Suppose that a sequence $\{a_n\}_{n\geqslant 0}$ satisfies $$\frac{a_{m+n}+a_{|m-n|}}{2}\leqslant a_m+a_n$$
for all non-negative integers $m,n$. Show that $\frac{a_n}{n^2}$ either converges or diverges to $-\infty$ as $n\to\infty$.
Solution:
For an arbitrarily fixed positive integer $k$ we put $n=qk+r$ with $0\leqslant r<k$. Put $c_l=a_{kl+r}$ for brevity. Adding $m-1$ inequalities
$c_{l+1}+c_{l-1}\leqslant 2(c_l+a_k)$
for $l=1,...,m-1$ one after another, we get
$c_0+c_m\leqslant c_1+c_{m-1}+2(m-1)a_k$.
Adding the above inequalities for $m=2,...,M$, we thus obtain
$$c_M\leqslant Mc_1-(M-1)c_0+M(M-1)a_k$$.
Therefore
$\limsup_{n\to\infty}\frac{a_n}{n^2}\leqslant\frac{a_k}{k^2}$
and the sequence $\frac{a_n}{n^2}$ is bounded above. Since $k$ is arbitrary, we conclude that $\limsup_{n\to\infty}\frac{a_n}{n^2}\leqslant inf_{k\leqslant 1}\frac{a_k}{k^2}\leqslant \liminf_{k\to\infty}\frac{a_k}{k^2}$
which completes the proof.
Question:
I have already asked a question about this proof. However as I went through I found myself with another doubt.
How does the author infers form this inequality $c_M\leqslant Mc_1-(M-1)c_0+M(M-1)a_k$ the following inequality $\limsup_{n\to\infty}\frac{a_n}{n^2}\leqslant\frac{a_k}{k^2}$?
Thanks in advance!
At this point, it is probably better to stick with write $q$ instead of $M$, so starting with $$a_n=c_q\leq qc_1 - (q-1)c_0 + q(q-1) a_k$$ dividing by $n^2$, you get $$ \frac{a_n}{n^2} \leq \frac{q}{n^2} c_1 - \frac{q-1}{n^2} c_0 + \frac{q(q-1)}{(kq+r)^2} a_k$$ So taking limsup, we get $$\limsup_{n=kq+r\to\infty} \frac{a_n}{n^2} \leq \frac{a_k}{k^2}$$ since the other two terms have order $n$ numerator but $n^2$ in denominator, so vanish in the limit. But this holds true for all possible remainder $r=0,1,\dots,k-1$, so we can finally drop the dependence on $r$ and just write $$\limsup_{n\to\infty} \frac{a_n}{n^2} \leq \frac{a_k}{k^2}$$

#### [What the exercise asks]
In the Solution section of the thread, list every inequality that is written in terms of the sequence c. The items that come next are separate material and have no connection to the thread.

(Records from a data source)

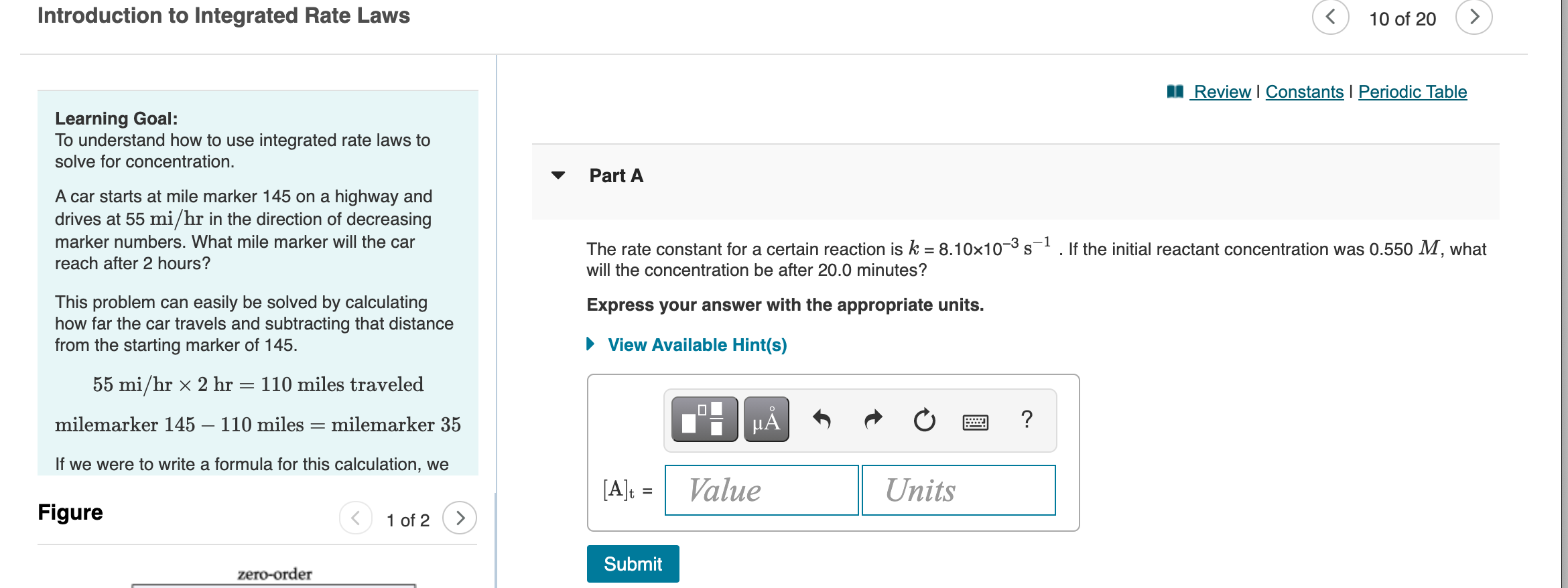Click the question mark help icon

point(1027,420)
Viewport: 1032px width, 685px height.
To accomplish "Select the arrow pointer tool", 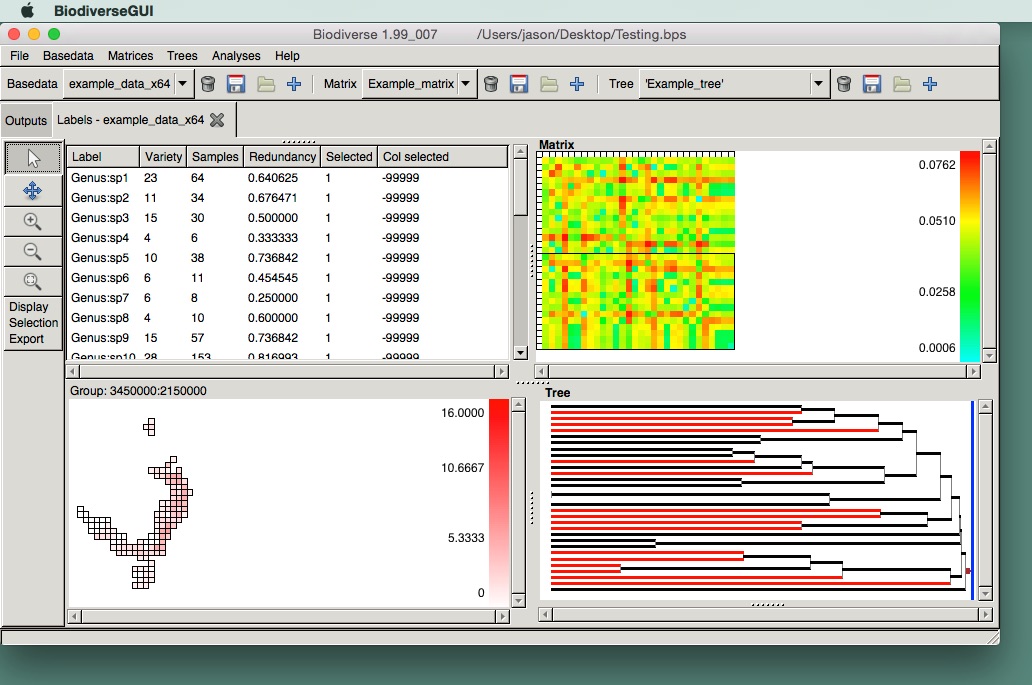I will (x=33, y=158).
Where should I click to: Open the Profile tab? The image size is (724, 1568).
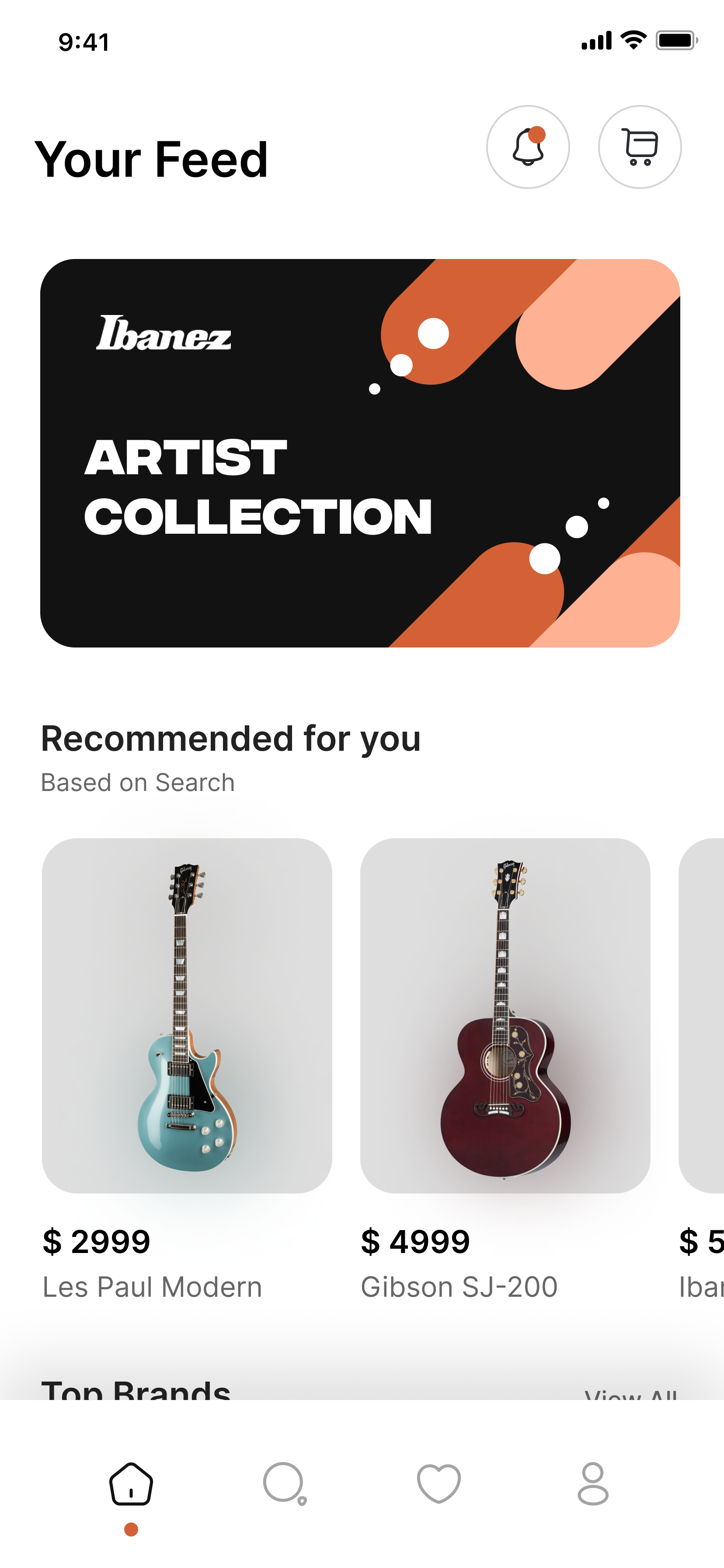tap(592, 1484)
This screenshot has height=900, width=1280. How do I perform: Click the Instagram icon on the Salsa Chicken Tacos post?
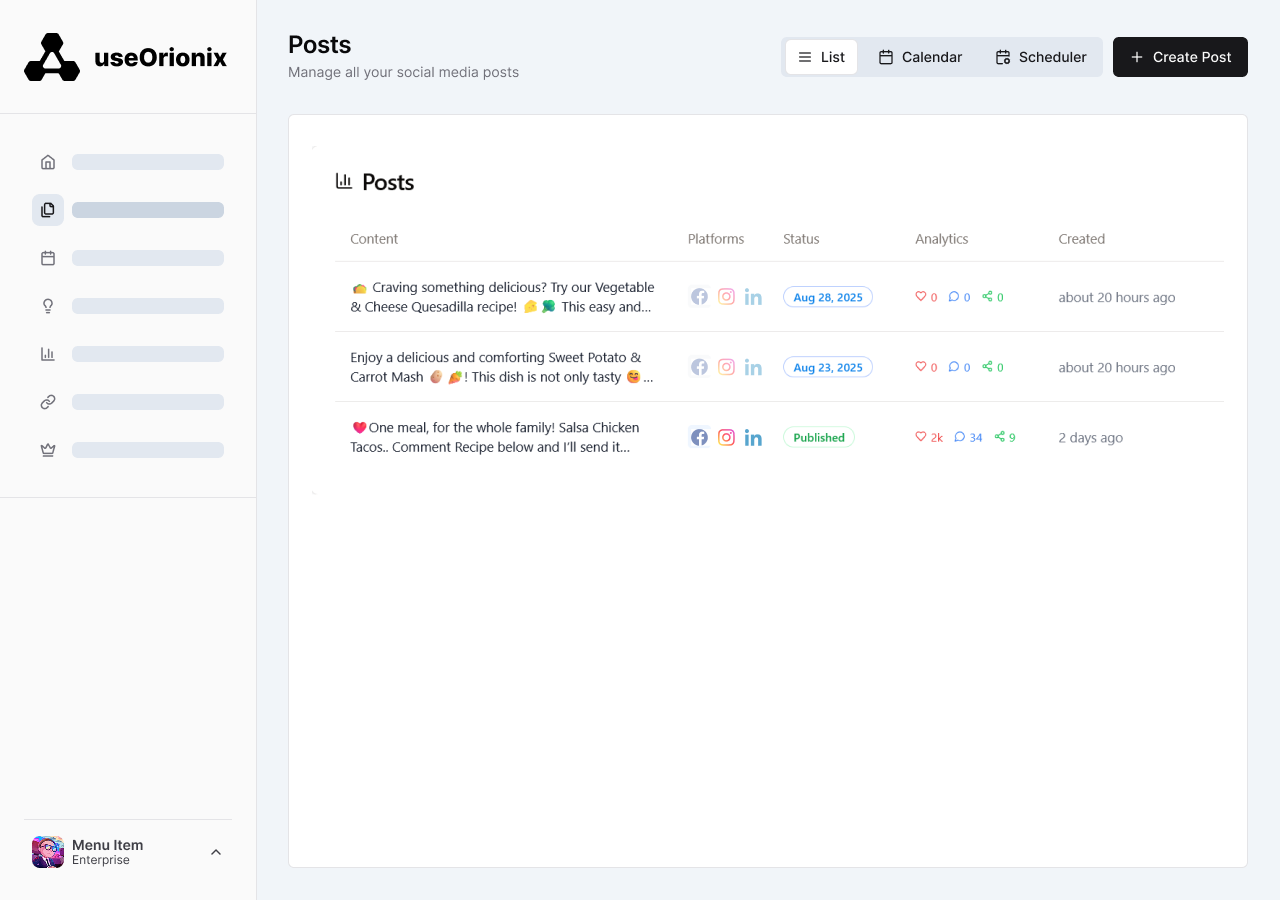pos(726,437)
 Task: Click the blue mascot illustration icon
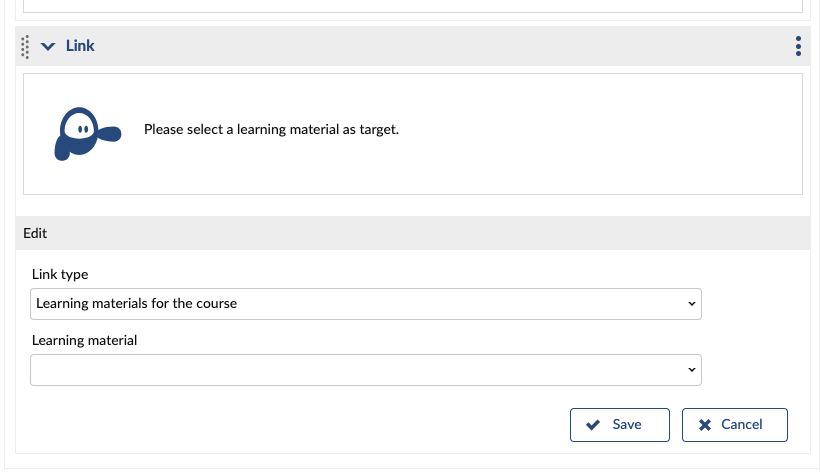[x=87, y=134]
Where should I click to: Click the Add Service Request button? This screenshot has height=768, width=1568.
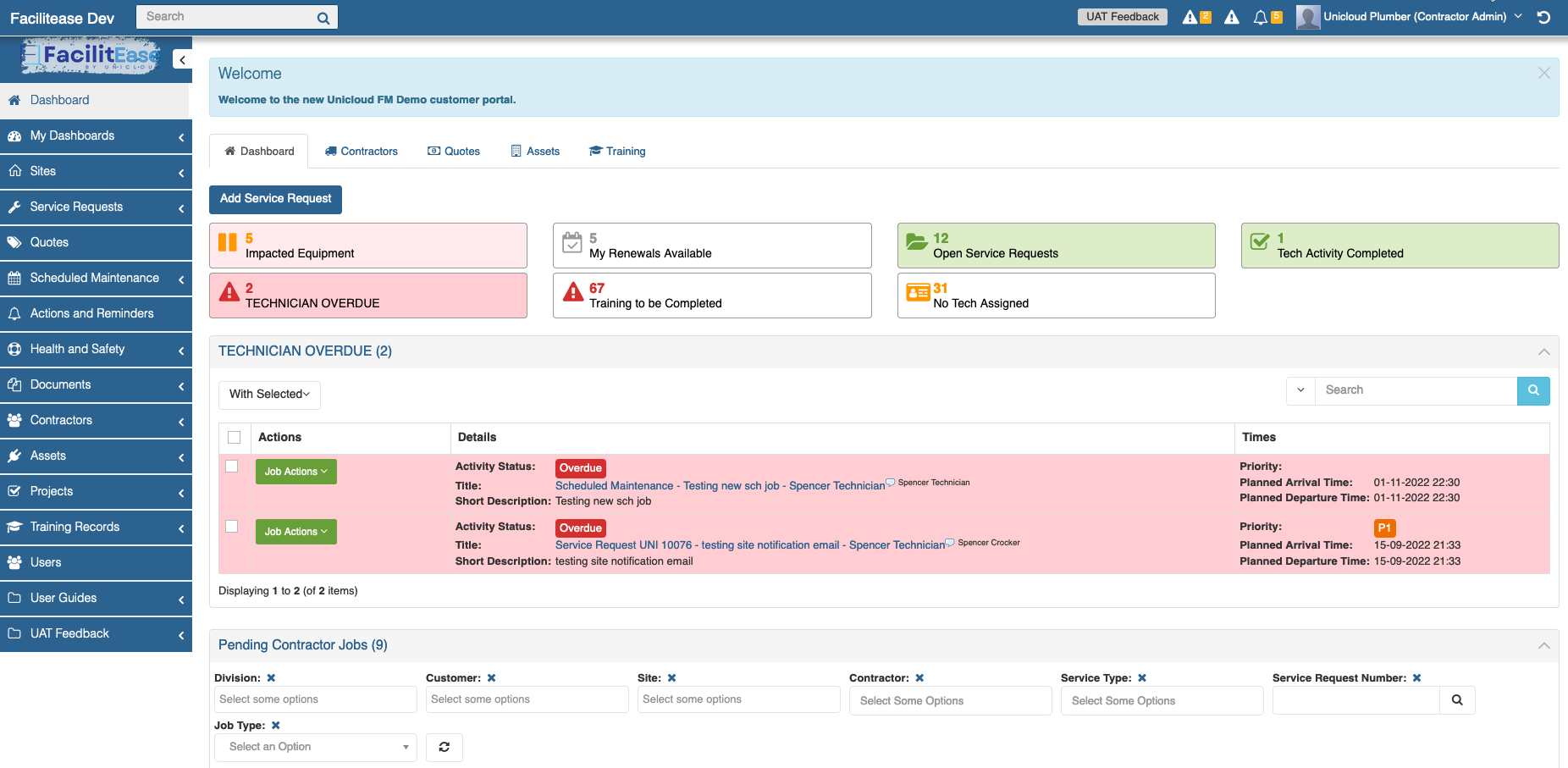pos(275,199)
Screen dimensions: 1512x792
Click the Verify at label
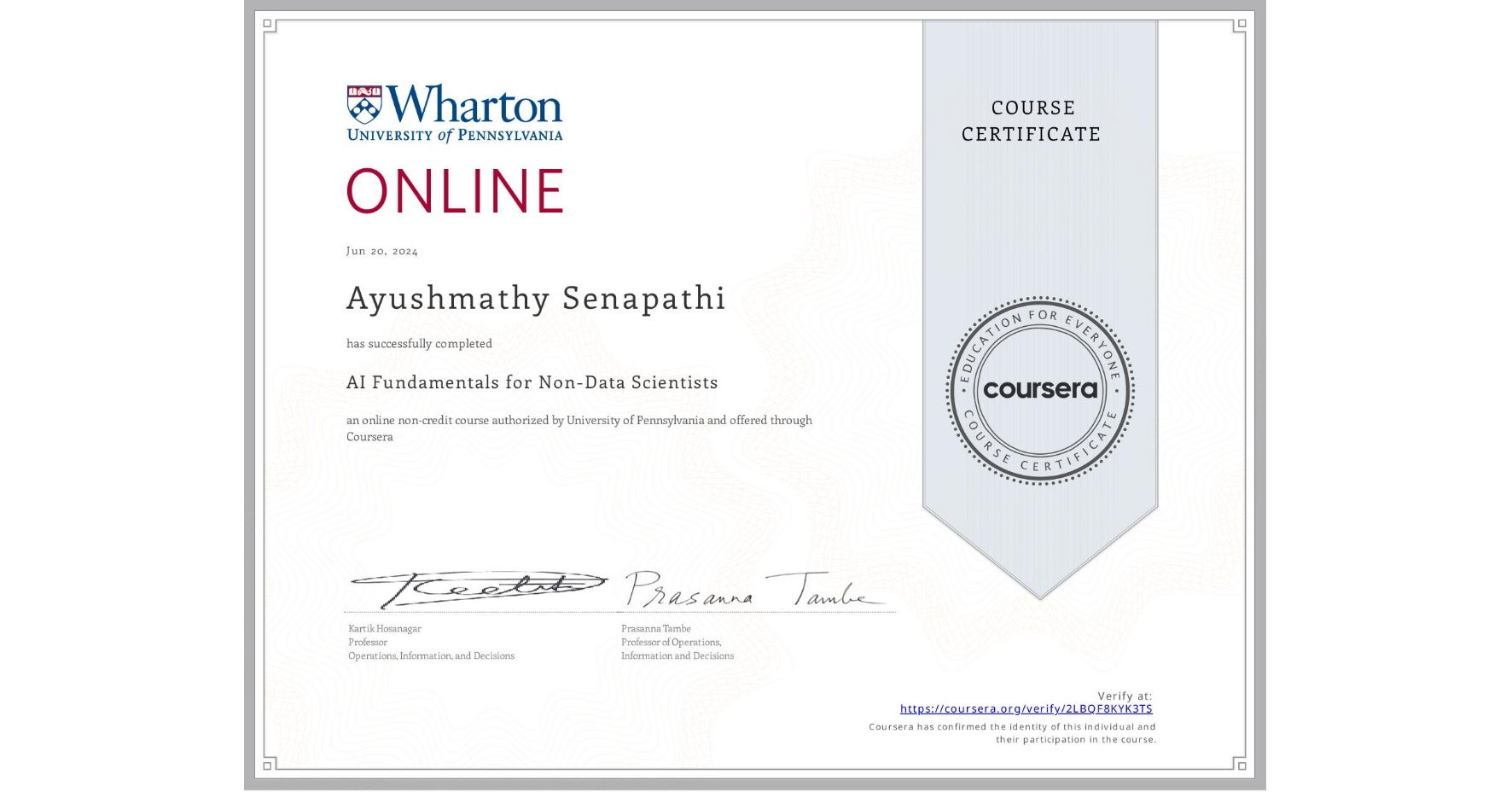click(1125, 696)
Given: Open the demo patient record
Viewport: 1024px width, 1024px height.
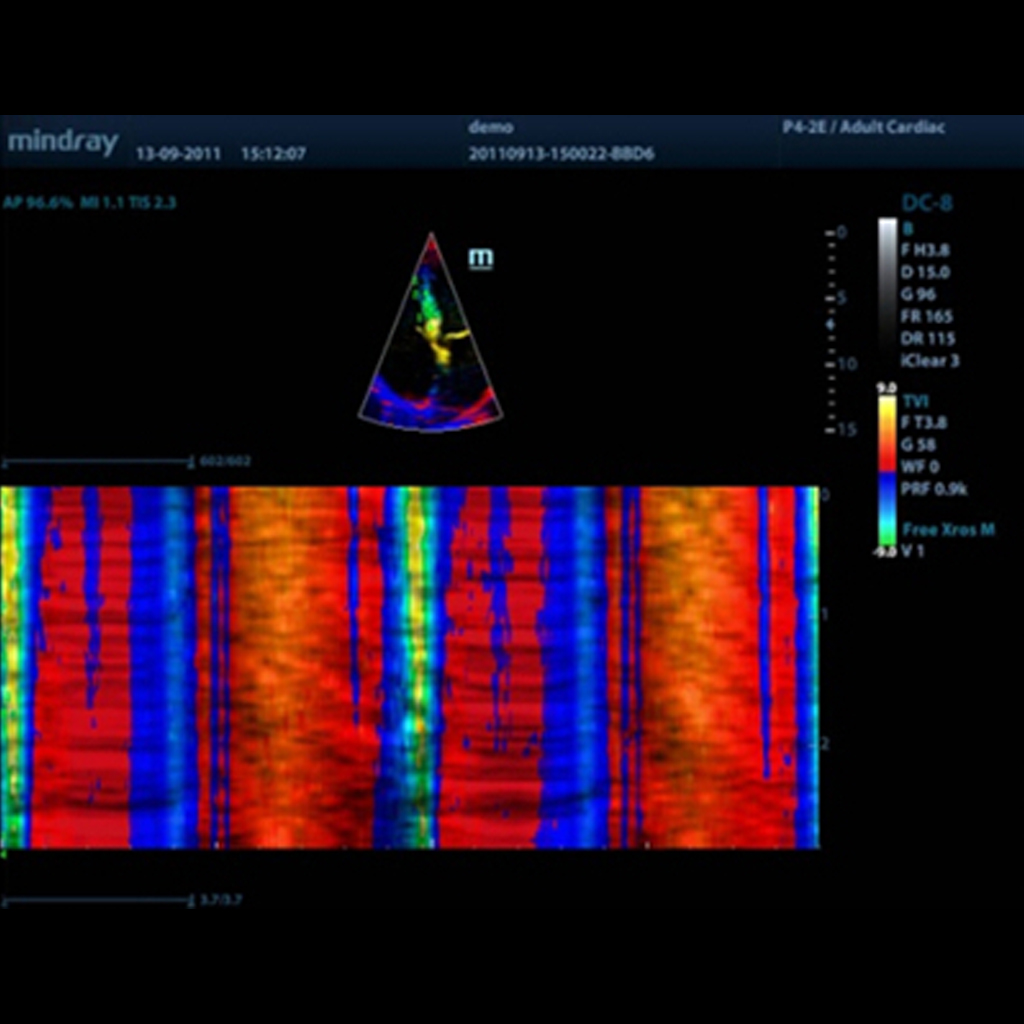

#### [Written reply]
- $c_{l+1}+c_{l-1}\leqslant 2(c_l+a_k)$
- $c_0+c_m\leqslant c_1+c_{m-1}+2(m-1)a_k$
- $c_M\leqslant Mc_1-(M-1)c_0+M(M-1)a_k$